» **SET PROBLEM**
Please rewrite the data below, changing "price tag" to "label" and keeping everything else the same. Leave the pictures out of your answer.

-=-=-=-=-

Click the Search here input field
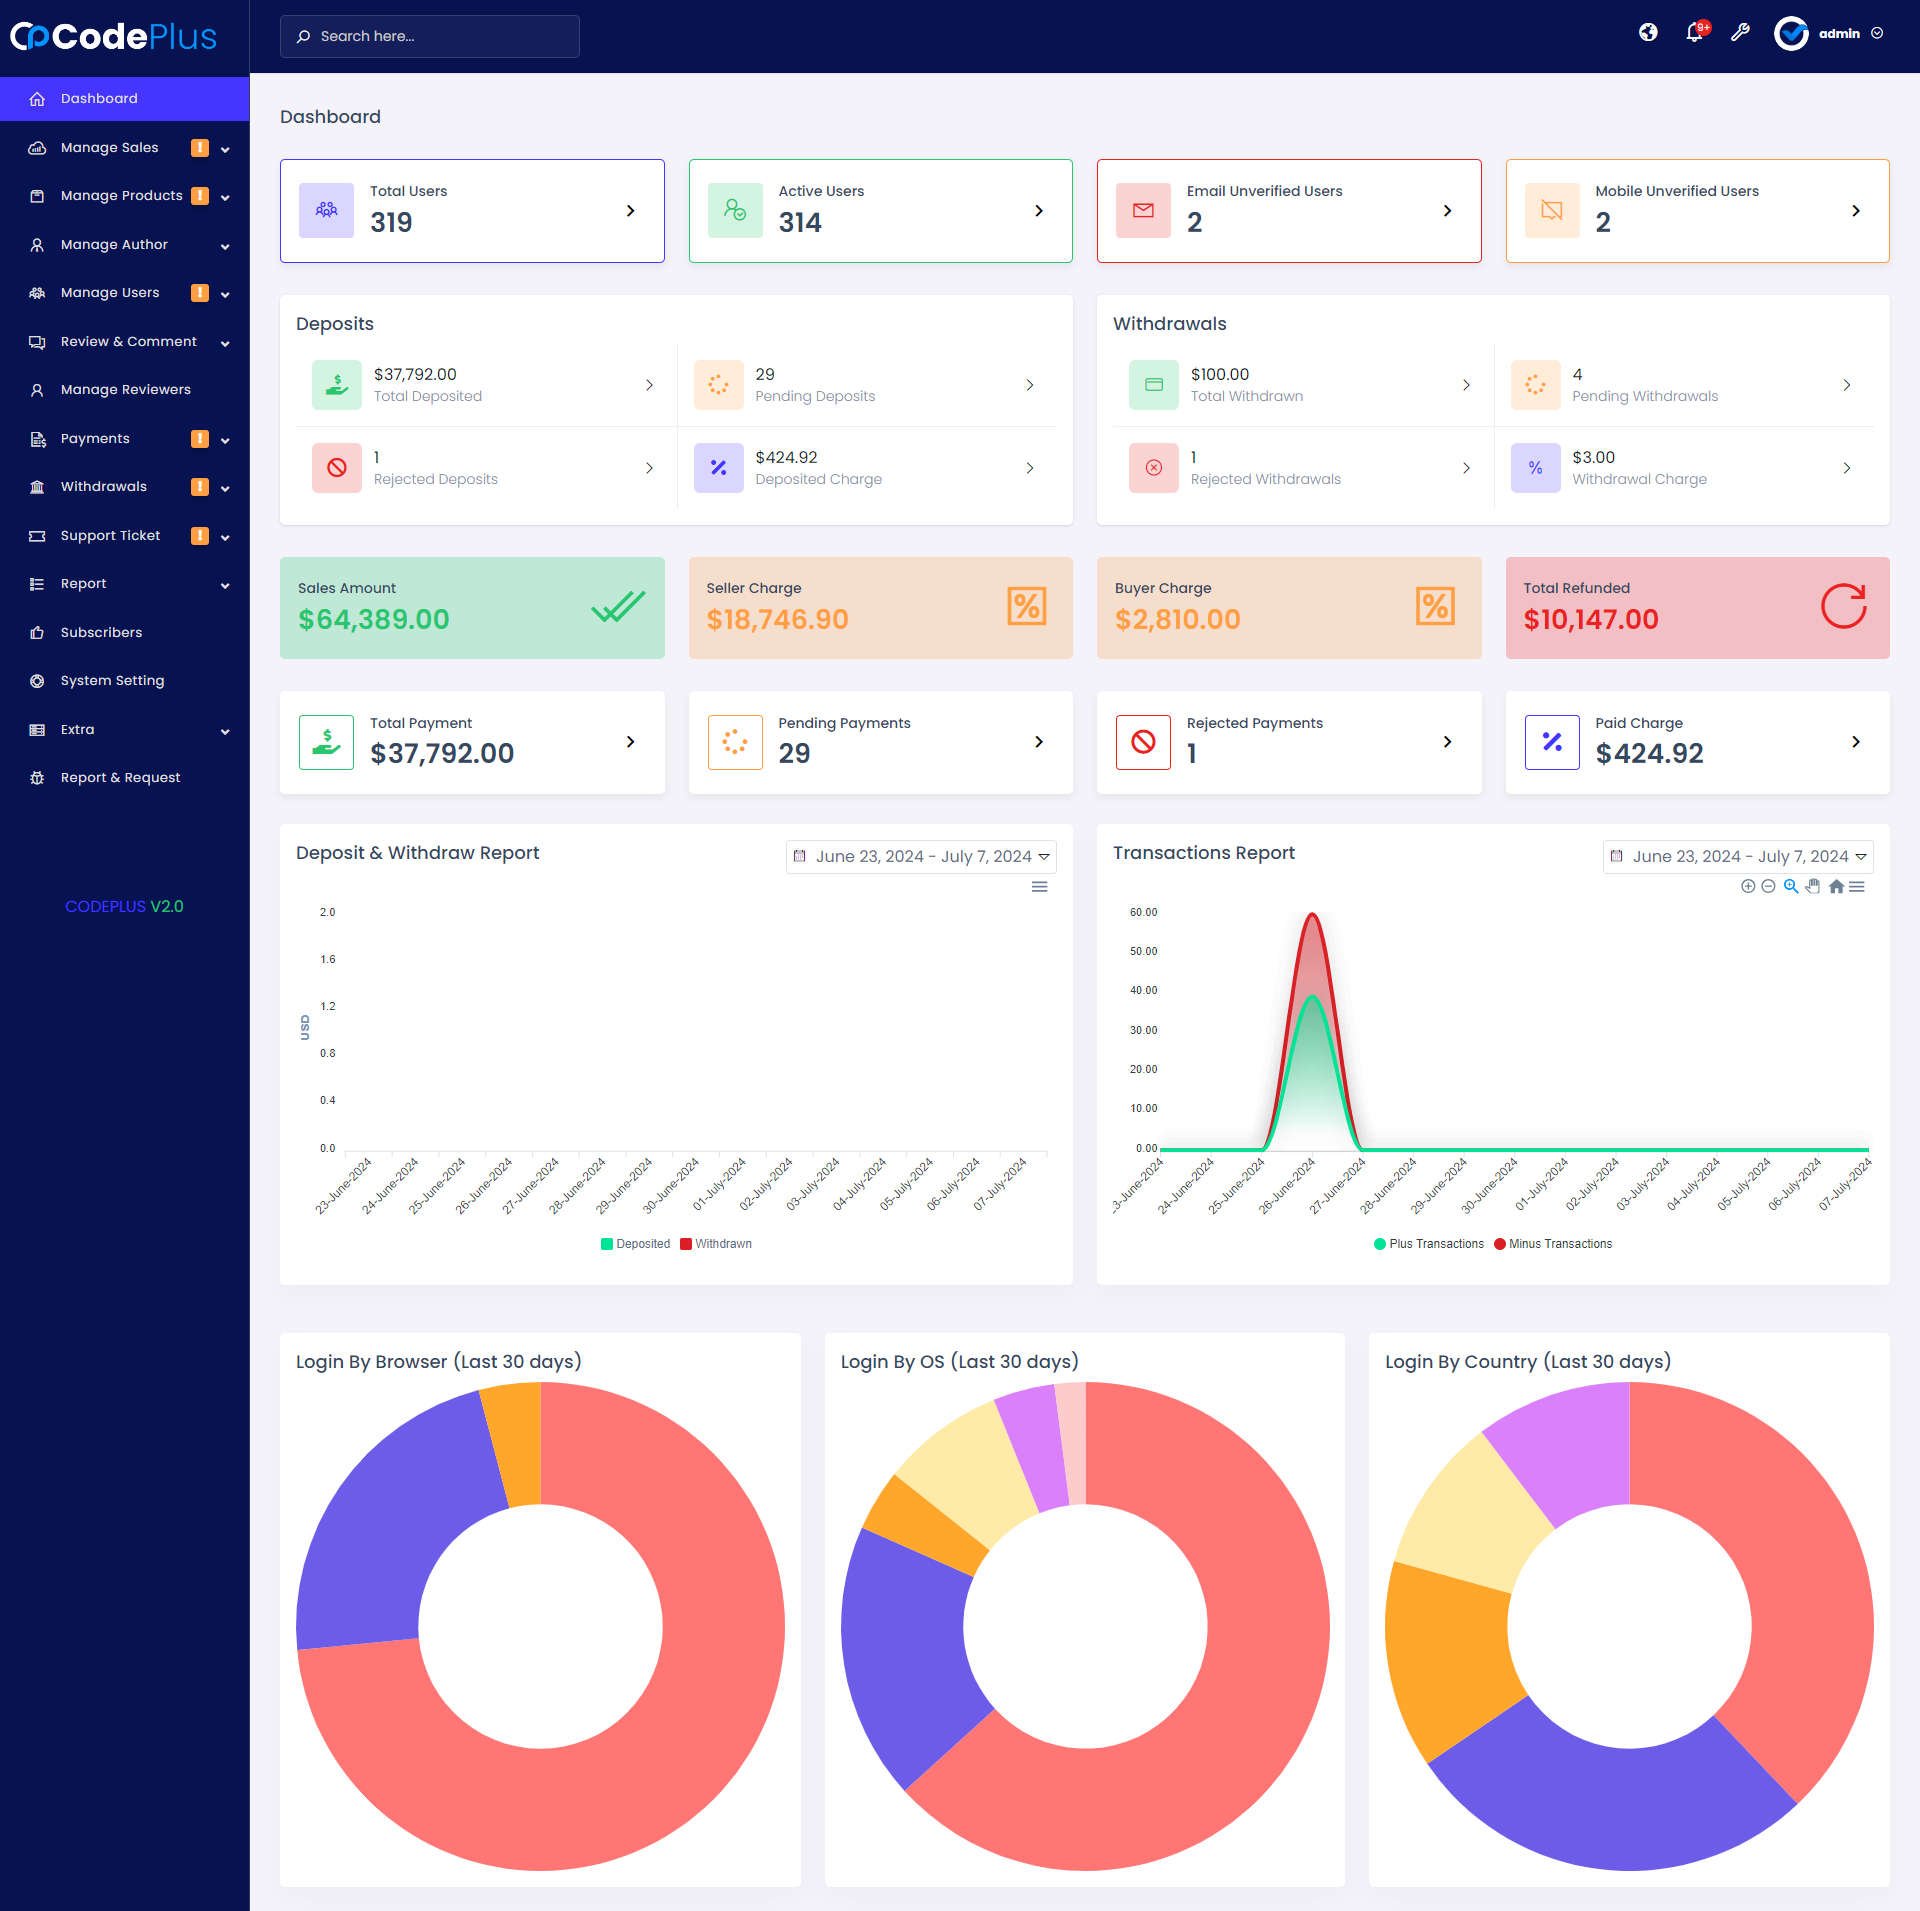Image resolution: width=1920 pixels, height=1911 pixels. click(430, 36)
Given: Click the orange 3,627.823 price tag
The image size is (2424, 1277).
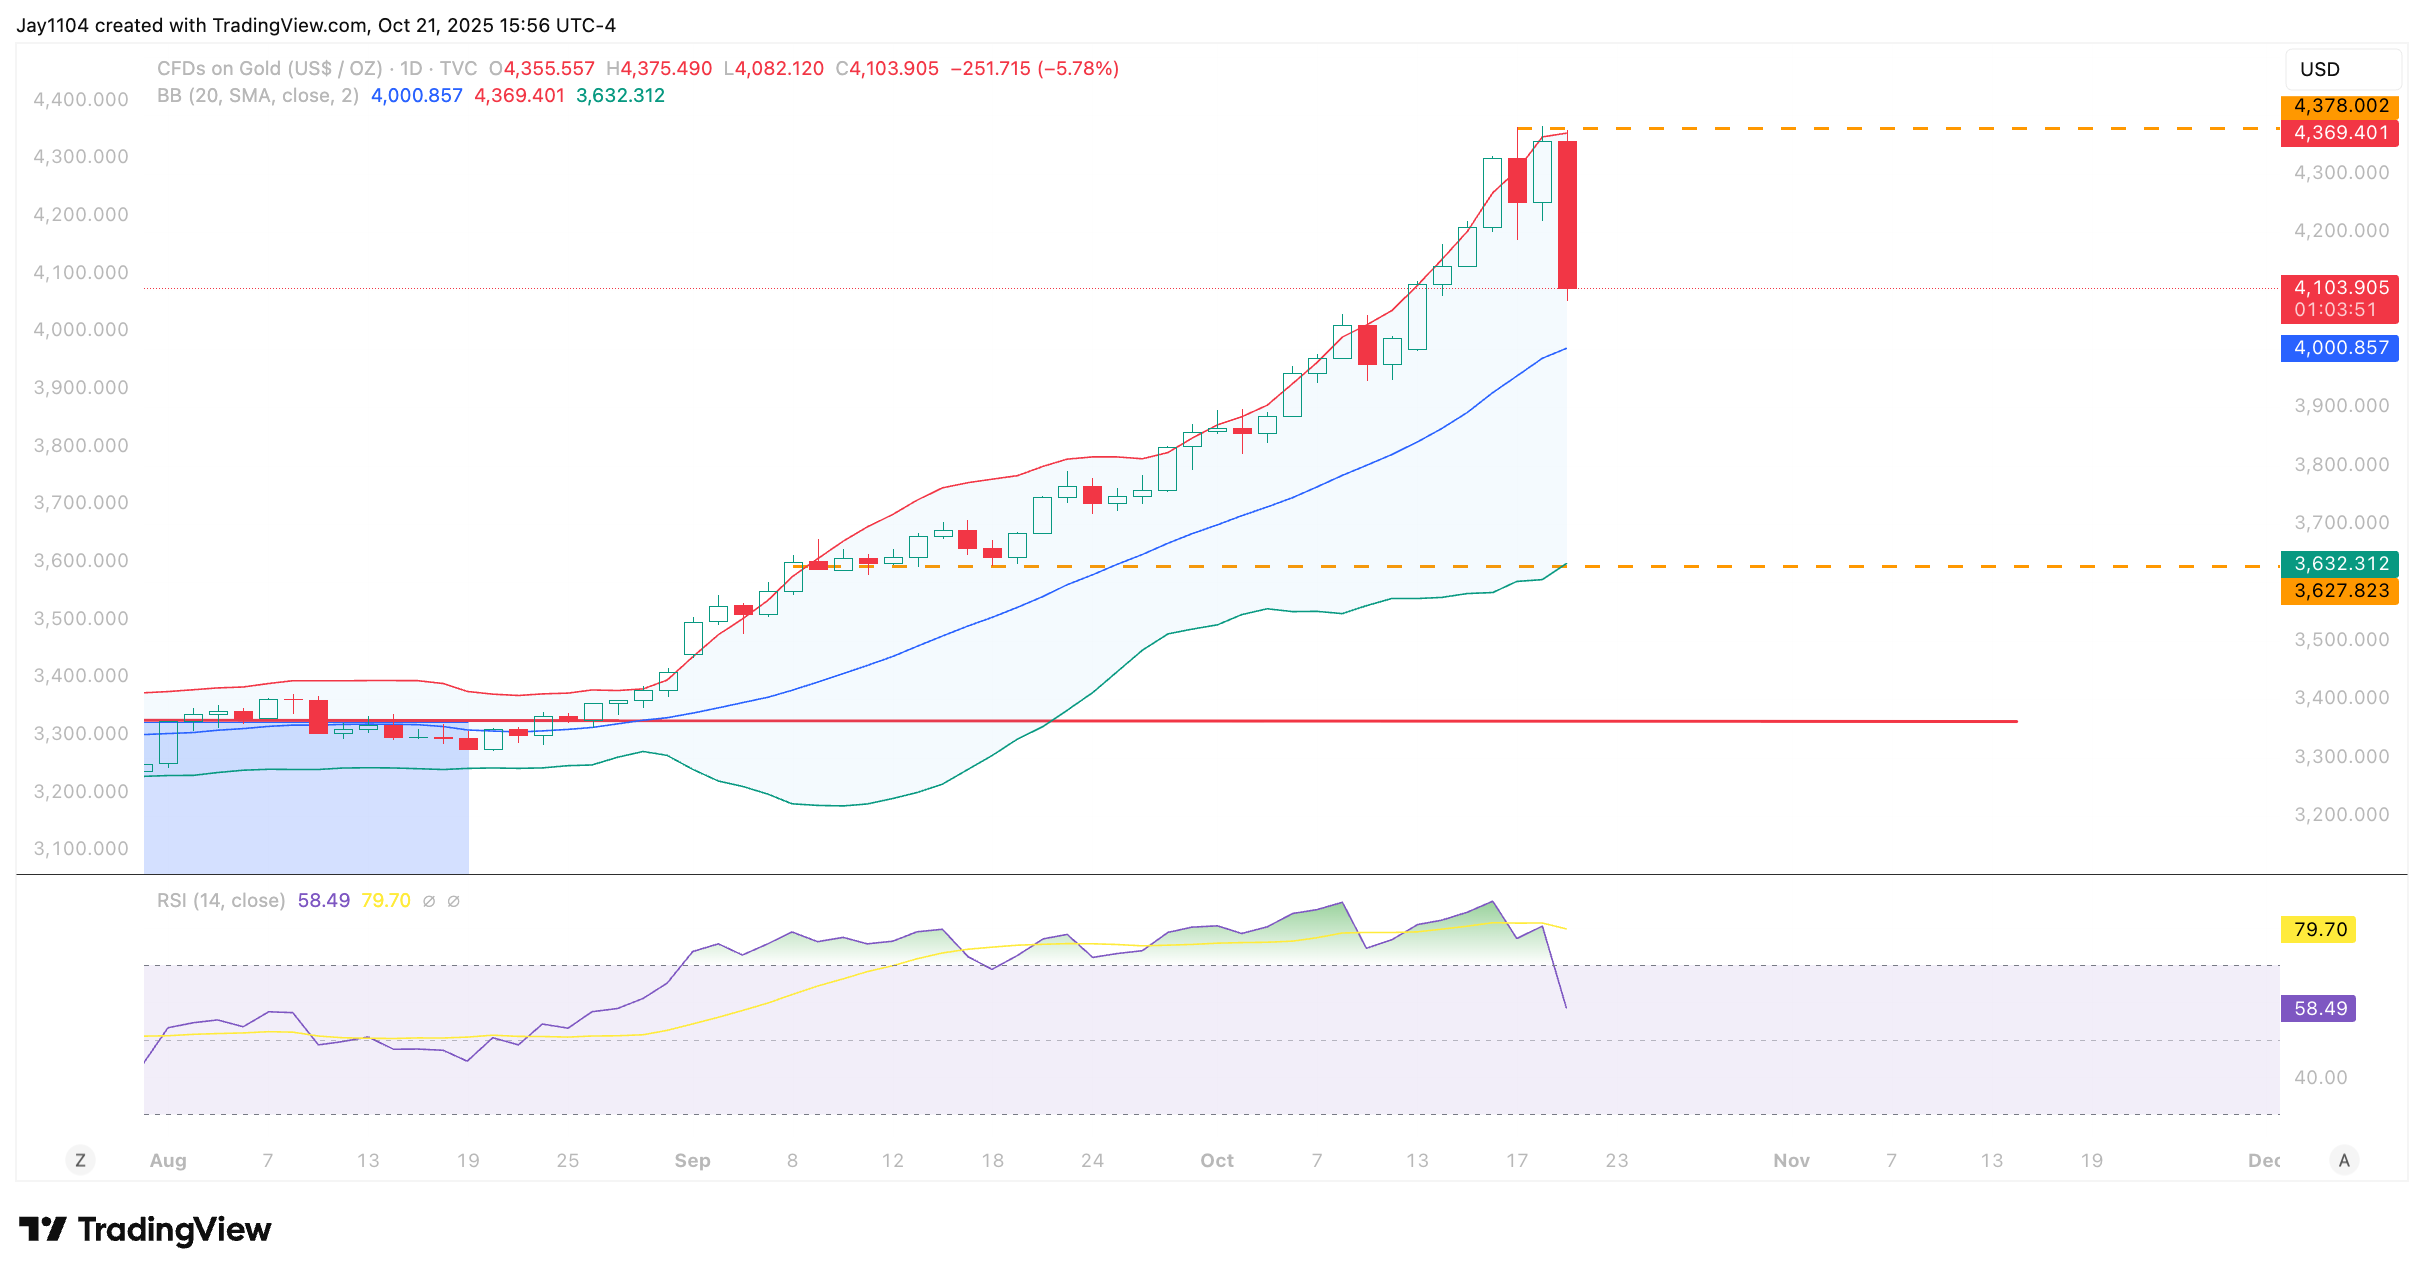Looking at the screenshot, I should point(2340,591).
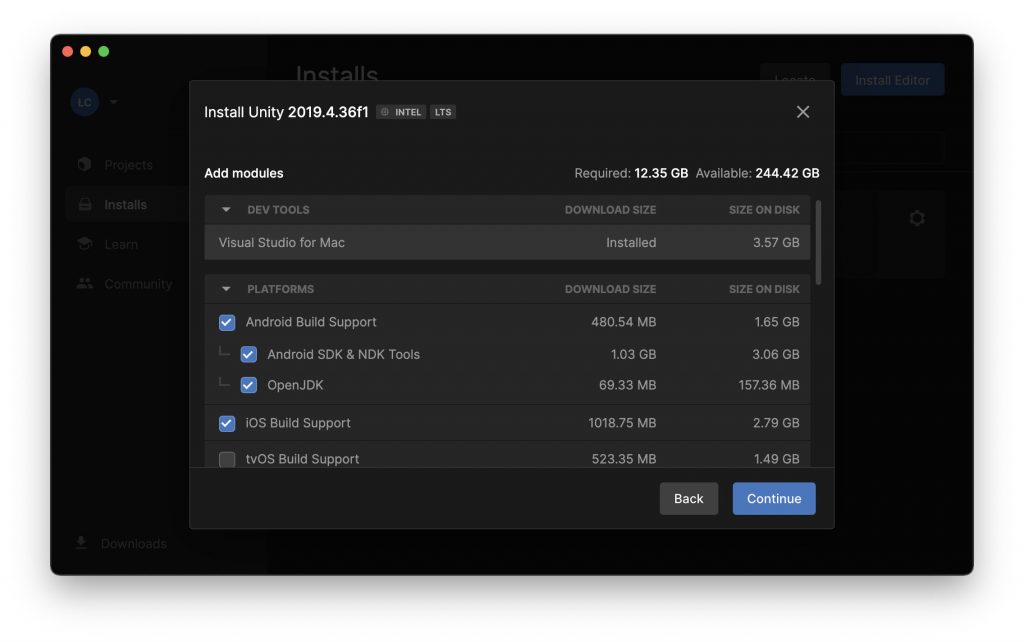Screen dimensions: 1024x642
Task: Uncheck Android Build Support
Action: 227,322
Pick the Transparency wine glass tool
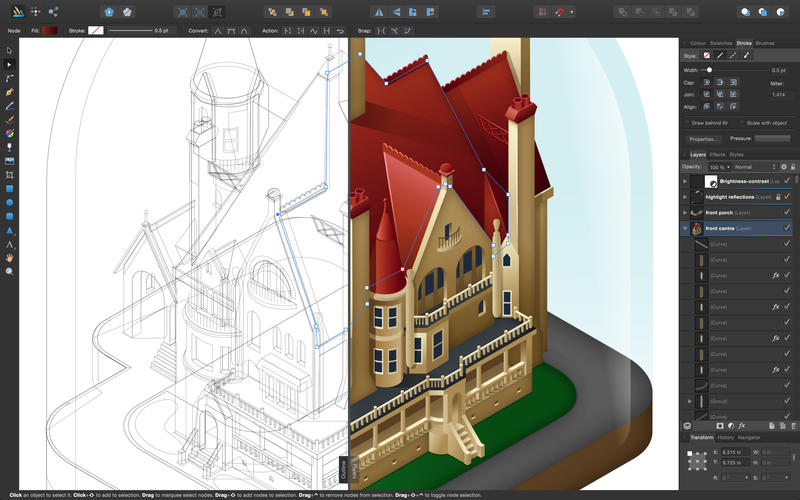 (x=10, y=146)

-=-=-=-=-

» **SOLUTION**
Click the Search here input field
Image resolution: width=1920 pixels, height=1911 pixels. click(430, 36)
Given: Click the orange 3,627.823 label
The image size is (2424, 1277).
Looking at the screenshot, I should point(2340,591).
Screen dimensions: 1024x642
Task: Uncheck Android Build Support
Action: 227,322
Pick the Transparency wine glass tool
 (x=10, y=146)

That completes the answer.